Setapak Langkah – 25 Agustus 2026 | Kebakaran hutan dan lahan yang melanda beberapa wilayah Indonesia akhir-akhir ini tidak hanya menimbulkan kerusakan ekosistem, tetapi juga meningkatkan risiko infeksi saluran pernapasan akut (ISPA) pada masyarakat sekitar.
Apa Itu ISPA?
ISPA merupakan singkatan dari Infeksi Saluran Pernapasan Akut, yaitu kondisi peradangan pada hidung, tenggorokan, bronkus, atau paru-paru yang muncul secara tiba-tiba dan biasanya disertai gejala batuk, demam, sesak napas, serta nyeri dada.
Penyebab Peningkatan ISPA Selama Kebakaran Hutan
- Partikel asap halus (PM2,5) yang masuk ke saluran pernapasan.
- Gas beracun seperti karbon monoksida dan nitrogen dioksida.
- Kondisi kelembapan rendah yang memperparah iritasi membran mukosa.
- Kerumunan orang di daerah evakuasi yang meningkatkan penularan patogen.
Langkah-Langkah Melindungi Diri
- Gunakan masker N95 atau setara saat berada di luar ruangan.
- Hindari aktivitas berat yang meningkatkan laju pernapasan.
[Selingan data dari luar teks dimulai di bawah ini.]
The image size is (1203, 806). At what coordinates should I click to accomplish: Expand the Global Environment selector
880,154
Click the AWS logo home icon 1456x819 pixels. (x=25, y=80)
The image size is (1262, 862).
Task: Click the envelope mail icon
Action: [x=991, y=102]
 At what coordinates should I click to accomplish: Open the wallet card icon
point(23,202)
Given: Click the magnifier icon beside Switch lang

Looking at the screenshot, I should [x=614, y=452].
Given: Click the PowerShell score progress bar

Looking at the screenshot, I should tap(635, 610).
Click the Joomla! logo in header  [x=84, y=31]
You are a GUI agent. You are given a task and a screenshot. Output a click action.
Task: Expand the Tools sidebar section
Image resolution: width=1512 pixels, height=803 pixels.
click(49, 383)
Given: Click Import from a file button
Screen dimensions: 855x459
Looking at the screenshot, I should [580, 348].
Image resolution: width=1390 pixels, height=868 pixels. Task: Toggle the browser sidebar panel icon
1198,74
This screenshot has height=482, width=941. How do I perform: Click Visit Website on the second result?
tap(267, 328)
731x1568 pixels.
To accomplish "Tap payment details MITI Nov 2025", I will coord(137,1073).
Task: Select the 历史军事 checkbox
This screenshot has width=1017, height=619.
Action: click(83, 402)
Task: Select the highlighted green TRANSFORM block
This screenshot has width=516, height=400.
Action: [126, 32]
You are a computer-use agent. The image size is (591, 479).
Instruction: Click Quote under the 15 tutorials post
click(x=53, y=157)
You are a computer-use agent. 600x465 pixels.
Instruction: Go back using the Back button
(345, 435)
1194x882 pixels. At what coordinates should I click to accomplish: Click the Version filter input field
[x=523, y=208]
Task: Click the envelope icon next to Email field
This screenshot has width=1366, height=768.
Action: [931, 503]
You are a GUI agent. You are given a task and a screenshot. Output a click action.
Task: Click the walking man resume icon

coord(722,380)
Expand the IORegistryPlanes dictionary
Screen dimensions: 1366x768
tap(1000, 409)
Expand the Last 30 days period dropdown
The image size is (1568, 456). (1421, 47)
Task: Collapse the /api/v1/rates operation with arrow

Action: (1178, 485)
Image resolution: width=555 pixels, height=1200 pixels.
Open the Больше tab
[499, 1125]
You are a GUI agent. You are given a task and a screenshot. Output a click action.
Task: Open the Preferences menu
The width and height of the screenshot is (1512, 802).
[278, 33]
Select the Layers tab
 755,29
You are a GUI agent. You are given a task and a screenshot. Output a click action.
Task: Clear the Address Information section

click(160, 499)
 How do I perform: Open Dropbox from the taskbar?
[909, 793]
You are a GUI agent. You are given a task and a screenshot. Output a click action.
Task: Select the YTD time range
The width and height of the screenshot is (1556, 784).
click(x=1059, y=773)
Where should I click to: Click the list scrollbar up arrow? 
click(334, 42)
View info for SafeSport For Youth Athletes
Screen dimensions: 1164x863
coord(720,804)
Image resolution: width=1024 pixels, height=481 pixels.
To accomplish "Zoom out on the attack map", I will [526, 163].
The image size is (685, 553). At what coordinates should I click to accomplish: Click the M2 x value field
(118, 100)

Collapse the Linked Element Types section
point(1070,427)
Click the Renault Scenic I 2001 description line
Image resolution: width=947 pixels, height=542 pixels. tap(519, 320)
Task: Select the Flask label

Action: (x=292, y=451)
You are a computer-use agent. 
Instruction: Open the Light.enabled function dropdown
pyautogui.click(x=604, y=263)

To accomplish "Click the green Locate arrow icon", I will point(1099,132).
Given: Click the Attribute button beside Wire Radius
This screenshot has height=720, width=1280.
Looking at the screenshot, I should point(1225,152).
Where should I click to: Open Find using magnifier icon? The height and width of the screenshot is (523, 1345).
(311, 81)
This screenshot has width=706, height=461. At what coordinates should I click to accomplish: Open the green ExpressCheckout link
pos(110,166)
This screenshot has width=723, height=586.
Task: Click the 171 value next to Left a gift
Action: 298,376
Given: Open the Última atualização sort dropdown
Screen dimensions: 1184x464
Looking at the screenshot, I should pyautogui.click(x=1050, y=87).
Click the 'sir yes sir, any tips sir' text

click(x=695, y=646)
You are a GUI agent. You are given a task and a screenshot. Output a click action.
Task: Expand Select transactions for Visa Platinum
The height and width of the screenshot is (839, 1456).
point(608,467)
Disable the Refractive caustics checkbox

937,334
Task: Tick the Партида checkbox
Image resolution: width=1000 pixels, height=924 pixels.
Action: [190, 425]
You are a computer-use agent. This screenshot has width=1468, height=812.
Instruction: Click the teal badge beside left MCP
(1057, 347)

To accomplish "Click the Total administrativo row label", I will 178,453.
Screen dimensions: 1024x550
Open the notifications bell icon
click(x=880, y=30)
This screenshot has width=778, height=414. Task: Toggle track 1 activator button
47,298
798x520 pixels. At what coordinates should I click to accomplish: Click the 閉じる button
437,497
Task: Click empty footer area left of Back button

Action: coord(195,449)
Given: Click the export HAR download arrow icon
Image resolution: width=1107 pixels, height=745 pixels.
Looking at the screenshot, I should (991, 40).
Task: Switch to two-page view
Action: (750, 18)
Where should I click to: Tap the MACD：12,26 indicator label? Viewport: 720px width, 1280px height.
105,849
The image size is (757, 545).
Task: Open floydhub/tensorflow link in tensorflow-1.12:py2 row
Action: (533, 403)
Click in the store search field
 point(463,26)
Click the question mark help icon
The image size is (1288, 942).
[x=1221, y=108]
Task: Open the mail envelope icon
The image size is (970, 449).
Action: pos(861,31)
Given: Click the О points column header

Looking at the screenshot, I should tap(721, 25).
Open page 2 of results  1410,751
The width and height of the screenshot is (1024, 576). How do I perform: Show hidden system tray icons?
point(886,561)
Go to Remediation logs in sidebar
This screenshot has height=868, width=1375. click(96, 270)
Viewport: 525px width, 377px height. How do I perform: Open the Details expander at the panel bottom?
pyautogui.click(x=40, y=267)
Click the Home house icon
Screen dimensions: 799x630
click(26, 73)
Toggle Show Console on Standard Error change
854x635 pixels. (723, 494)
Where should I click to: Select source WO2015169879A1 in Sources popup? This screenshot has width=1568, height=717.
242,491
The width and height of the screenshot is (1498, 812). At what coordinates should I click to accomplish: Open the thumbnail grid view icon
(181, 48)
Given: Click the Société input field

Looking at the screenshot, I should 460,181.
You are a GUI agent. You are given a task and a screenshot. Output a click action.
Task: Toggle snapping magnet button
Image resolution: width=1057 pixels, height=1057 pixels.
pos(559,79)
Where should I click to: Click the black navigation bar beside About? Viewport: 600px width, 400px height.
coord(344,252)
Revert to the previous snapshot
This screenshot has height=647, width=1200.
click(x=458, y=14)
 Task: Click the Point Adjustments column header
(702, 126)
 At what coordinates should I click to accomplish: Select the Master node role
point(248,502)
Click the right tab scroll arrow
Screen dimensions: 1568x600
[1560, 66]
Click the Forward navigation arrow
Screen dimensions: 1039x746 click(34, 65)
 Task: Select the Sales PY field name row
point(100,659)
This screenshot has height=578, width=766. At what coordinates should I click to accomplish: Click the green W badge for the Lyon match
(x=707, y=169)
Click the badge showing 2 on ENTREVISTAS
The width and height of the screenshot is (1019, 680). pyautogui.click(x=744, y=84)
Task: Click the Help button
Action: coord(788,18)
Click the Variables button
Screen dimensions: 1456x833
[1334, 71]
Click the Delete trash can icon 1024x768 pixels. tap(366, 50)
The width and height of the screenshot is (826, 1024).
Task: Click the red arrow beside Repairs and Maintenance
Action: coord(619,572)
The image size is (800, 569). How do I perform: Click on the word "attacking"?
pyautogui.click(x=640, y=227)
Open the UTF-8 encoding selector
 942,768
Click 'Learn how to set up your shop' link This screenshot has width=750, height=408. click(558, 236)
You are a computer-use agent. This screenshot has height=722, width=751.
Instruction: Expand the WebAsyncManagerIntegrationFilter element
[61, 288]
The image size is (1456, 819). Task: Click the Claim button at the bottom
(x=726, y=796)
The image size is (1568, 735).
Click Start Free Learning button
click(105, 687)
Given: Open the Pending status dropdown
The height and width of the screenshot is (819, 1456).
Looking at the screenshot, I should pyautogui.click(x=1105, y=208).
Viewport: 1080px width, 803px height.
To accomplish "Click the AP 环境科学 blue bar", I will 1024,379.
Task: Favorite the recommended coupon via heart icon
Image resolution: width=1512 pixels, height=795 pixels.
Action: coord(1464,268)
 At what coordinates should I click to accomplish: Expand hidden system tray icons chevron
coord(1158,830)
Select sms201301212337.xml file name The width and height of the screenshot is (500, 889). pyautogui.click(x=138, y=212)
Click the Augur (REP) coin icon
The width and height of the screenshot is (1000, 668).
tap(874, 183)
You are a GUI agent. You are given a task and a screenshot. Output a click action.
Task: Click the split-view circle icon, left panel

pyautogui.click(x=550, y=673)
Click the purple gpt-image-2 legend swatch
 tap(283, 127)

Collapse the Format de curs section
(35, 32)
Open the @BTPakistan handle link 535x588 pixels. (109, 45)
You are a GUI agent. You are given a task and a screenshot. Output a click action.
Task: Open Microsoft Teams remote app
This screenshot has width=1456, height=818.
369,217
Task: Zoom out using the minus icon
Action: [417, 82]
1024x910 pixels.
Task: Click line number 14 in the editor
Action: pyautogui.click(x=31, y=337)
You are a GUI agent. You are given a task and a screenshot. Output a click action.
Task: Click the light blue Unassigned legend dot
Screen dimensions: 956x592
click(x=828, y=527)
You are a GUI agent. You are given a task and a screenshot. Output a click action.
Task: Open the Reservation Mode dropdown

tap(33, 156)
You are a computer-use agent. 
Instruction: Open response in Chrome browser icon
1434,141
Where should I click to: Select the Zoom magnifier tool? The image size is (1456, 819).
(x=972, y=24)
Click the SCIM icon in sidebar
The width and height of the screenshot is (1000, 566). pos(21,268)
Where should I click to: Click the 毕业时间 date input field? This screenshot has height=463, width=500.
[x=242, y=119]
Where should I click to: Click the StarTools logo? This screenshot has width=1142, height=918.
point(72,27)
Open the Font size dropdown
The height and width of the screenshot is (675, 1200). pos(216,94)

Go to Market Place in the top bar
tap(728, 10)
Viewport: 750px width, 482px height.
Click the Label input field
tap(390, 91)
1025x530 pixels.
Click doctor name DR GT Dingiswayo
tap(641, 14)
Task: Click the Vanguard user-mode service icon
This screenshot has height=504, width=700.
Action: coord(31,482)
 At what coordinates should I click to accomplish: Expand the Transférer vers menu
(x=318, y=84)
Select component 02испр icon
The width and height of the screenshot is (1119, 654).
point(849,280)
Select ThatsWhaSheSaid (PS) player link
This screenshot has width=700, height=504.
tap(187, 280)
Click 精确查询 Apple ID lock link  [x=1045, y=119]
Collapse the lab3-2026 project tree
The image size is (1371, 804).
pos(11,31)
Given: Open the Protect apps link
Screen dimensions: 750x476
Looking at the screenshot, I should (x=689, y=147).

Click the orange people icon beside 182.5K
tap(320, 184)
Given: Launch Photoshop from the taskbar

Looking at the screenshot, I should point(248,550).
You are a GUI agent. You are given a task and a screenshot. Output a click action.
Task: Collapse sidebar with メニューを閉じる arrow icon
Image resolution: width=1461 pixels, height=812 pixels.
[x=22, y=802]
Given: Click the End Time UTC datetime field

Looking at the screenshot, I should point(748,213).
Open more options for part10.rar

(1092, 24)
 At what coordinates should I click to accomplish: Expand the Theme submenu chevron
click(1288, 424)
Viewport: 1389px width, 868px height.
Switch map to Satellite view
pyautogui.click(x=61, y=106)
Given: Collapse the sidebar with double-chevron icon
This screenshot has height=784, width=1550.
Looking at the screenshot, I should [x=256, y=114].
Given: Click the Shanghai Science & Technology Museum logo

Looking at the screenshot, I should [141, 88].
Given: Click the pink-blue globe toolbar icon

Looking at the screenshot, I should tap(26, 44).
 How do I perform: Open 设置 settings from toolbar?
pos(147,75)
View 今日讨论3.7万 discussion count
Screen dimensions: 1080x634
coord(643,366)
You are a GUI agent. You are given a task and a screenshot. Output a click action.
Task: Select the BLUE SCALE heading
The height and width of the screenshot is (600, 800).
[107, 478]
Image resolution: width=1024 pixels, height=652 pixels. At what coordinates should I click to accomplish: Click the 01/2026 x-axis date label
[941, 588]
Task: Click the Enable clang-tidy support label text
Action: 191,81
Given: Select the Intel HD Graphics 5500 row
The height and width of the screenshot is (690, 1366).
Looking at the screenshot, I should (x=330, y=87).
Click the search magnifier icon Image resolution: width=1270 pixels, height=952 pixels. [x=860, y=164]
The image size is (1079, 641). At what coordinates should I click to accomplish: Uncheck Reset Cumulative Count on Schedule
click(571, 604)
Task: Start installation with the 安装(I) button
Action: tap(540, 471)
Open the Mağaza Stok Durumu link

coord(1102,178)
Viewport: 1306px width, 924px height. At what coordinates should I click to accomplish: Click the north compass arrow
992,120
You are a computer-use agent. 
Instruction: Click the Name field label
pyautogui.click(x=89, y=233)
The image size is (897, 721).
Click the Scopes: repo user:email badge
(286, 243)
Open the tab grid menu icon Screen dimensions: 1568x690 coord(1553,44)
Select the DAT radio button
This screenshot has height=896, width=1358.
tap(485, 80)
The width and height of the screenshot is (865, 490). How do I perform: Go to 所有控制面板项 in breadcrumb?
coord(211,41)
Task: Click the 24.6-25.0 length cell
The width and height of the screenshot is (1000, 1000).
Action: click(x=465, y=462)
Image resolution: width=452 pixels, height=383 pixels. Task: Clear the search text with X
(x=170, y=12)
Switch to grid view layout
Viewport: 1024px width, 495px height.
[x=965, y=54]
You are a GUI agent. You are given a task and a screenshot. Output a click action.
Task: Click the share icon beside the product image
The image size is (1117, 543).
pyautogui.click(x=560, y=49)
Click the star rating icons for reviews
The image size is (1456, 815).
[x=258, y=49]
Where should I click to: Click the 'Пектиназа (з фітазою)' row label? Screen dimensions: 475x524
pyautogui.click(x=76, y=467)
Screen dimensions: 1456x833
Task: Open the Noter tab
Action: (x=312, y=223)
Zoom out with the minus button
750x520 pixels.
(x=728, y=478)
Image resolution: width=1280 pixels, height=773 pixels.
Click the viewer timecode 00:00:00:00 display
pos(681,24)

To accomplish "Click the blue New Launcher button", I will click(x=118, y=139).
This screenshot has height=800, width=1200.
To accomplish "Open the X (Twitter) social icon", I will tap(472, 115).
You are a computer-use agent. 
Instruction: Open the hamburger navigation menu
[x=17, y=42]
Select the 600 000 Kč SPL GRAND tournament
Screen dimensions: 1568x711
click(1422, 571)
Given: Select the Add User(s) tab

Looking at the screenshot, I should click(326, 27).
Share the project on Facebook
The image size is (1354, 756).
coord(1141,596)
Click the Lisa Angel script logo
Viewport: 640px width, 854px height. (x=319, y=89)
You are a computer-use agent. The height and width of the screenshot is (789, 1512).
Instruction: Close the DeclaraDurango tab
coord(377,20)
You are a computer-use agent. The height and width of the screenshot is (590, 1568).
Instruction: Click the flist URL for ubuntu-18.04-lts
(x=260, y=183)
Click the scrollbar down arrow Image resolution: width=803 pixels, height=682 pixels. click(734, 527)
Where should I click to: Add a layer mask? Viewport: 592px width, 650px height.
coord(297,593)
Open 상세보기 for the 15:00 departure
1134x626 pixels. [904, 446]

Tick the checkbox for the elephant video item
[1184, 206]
- Tutup jendela dan pintu rumah, gunakan purifier atau filter udara bila tersedia.
- Minum cukup air putih untuk menjaga kelembapan saluran napas.
- Konsumsi makanan kaya antioksidan seperti buah beri, sayuran hijau, dan vitamin C.
- Jika mengalami gejala ISPA, segera istirahat, gunakan obat penurun demam, dan konsultasikan dengan tenaga medis.
Gejala ISPA dan Tindakan Cepat
| Gejala | Tindakan |
|---|---|
| Batuk kering atau berdahak | Gunakan humidifier, minum cairan hangat |
| Demam >38°C | Ambil parasetamol, periksa suhu secara rutin |
| Sesak napas | Beristirahat, hindari paparan asap, hubungi layanan kesehatan |
| Sakit tenggorokan | Berkumur dengan air garam, konsumsi madu |
Dengan mengikuti langkah‑langkah pencegahan di atas, masyarakat dapat meminimalkan dampak kesehatan akibat kebakaran hutan dan menjaga kualitas pernapasan selama masa krisis.